Once inside, my first impression was that Coors Field is too big. I’m not talking about the actual playing surface, which looks large enough to hold the Summer Olympics. I’m talking about the actual structure, which bears way too much of a resemblance to a football stadium. I counted five levels to the right field seating arrangement. In addition, each level has so many rows that the level above has to be pushed back and away from the playing surface. This is baseball, where we want a close look, not football where we want to see the entire riot all at once.

Impression number two; the scoreboard situation sucks. The first problem is there are two video boards. There is a really small one above a larger, but still inferior, video board. Not only are the boards looking dated in quality but the stadium doesn’t use them properly. During replays they synchronize to show the replay, but this makes it so action on the little screen cuts off some of the play. This is annoying. In addition, Coors Field puts the lineups on the big screen and the player info on the little one. This seems backwards. We don’t need to see the lineups in big, bright colors at all times.

The corridors on the field level are actually quite nice. Upon entering the stadium you, almost immediately, see the field in front of you. In addition, the walkways give you plenty of room to maneuver in both directions. If there is one area where Petco is lacking it is the feeling of being herded like cattle in some of the narrow traffic areas.

Credit: R. Dorsha
Credit: R. Dorsha

Another nice touch can be found above the pedestrians, where the Rockies have signs commemorating important moments in team history including the first hit, first win and first cycle. An argument can be made for taking a tour of the stadium just to see them all.

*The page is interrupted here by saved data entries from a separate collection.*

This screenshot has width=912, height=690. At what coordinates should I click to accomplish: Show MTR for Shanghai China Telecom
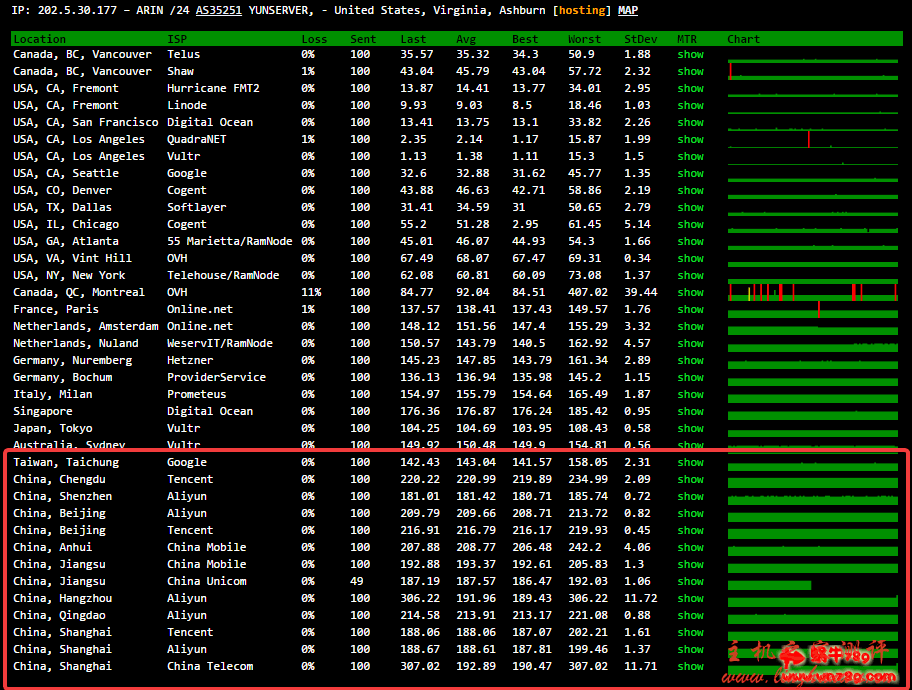(x=690, y=667)
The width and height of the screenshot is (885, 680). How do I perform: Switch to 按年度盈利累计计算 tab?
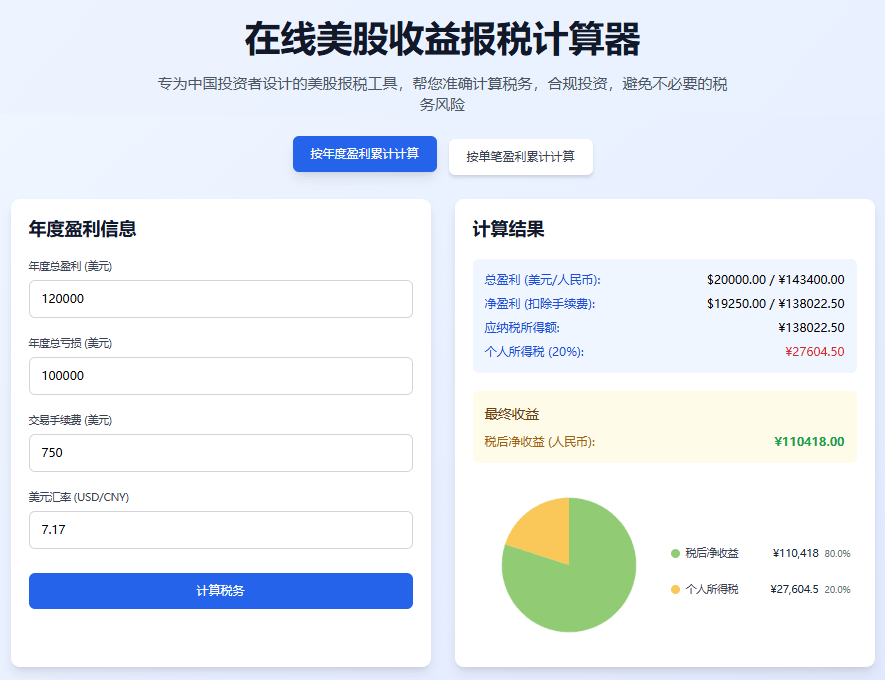(364, 154)
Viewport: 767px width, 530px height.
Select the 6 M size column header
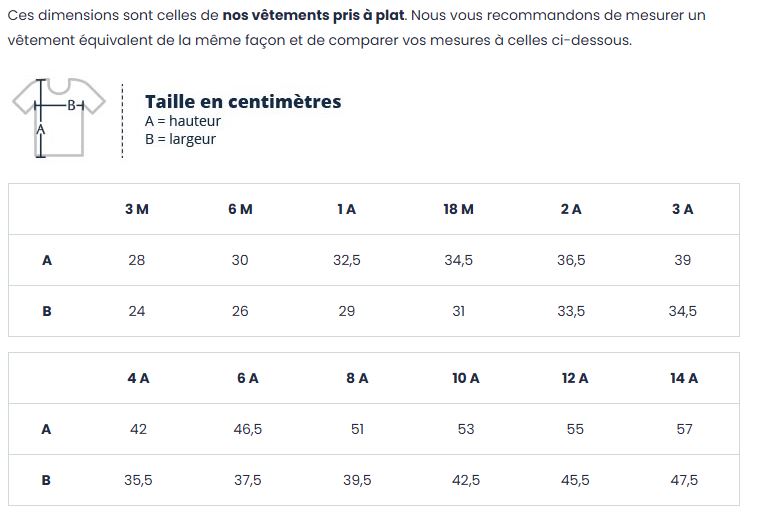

I love the center field forest. Arizona’s pool is nice but it is only about 13 inches deep and doesn’t really need to be visited during a ball game. In Denver, however, the forest area in center field has real, living trees as well as a waterfall and fountains. I spent multiple innings in the standing room area behind the forest, while watching a game. I can imagine grabbing some food and a few friends and watching an entire game there. This is one of the reasons I am so bummed about the beach going away at Petco. This was a very San Diego answer to a forest or a pool. But I guess alcohol takes precedence over flavor.

In game, it is difficult to find all the information I am used to at Petco Park. Pitch speed, pitch selection and pitch count are not prominent. I eventually found them in the right field stands, but the board is pretty small. They have pitcher and batter stats on video boards on either side of the centerfield stands but they are very difficult to see, so they seem to be a waste of electricity.

The outfield walls aren’t covered in ads, unlike Petco. Seeing this makes me realize just how ridiculous the outfield yellow pages look at Padre home games.

The Rockies play the “Mockingjay” whistle after a strikeout. Not sure what that’s supposed to mean, exactly. Katniss shot arrows and killed people, are you insinuating the Rockies pitcher just shot an arrow past the batter? it’s not like Fernando Rodney is on your team.

Credit: R. Dorsha
Credit: R. Dorsha

I expected to see the Rocky Mountains from my seat, but I guess I was sitting to low, I am told they look amazing from inside the stadium. The sunset was beautiful, however.

The PA system plays the batters’ walkup music with a little too much volume, or maybe I’m just getting old.

Overall, there wasn’t much buzz in the stadium. I have to assume this is due to the Rockies’ poor record. This malaise was still surprising, however, given the Rockies’ penchant for collecting large attendance figures. Of all the stadiums I’ve visited, and I’ve been to plenty, the Rockies fans seemed to care the least. No one even razzed me for wearing my Padre gear, which was disappointing because I was mentally prepared to explain why I love brown and yellow. One usher did try to convince me the Rocky Mountains are better than the Pacific Ocean, which we all know isn’t even close to accurate.

I enjoyed my trip to Coors Field. While not the best park I’ve visited, it is nowhere near the worst. I was mainly struck at how, despite being only 20 years old, the park already seems dated in comparison to some of the newer ball yards in the division. Granted, it does face stiff competition in San Francisco and San Diego, but Coors ranks fourth in the NL West, besting only Dodger Stadium in ballpark experience. I can’t say I am dying to return.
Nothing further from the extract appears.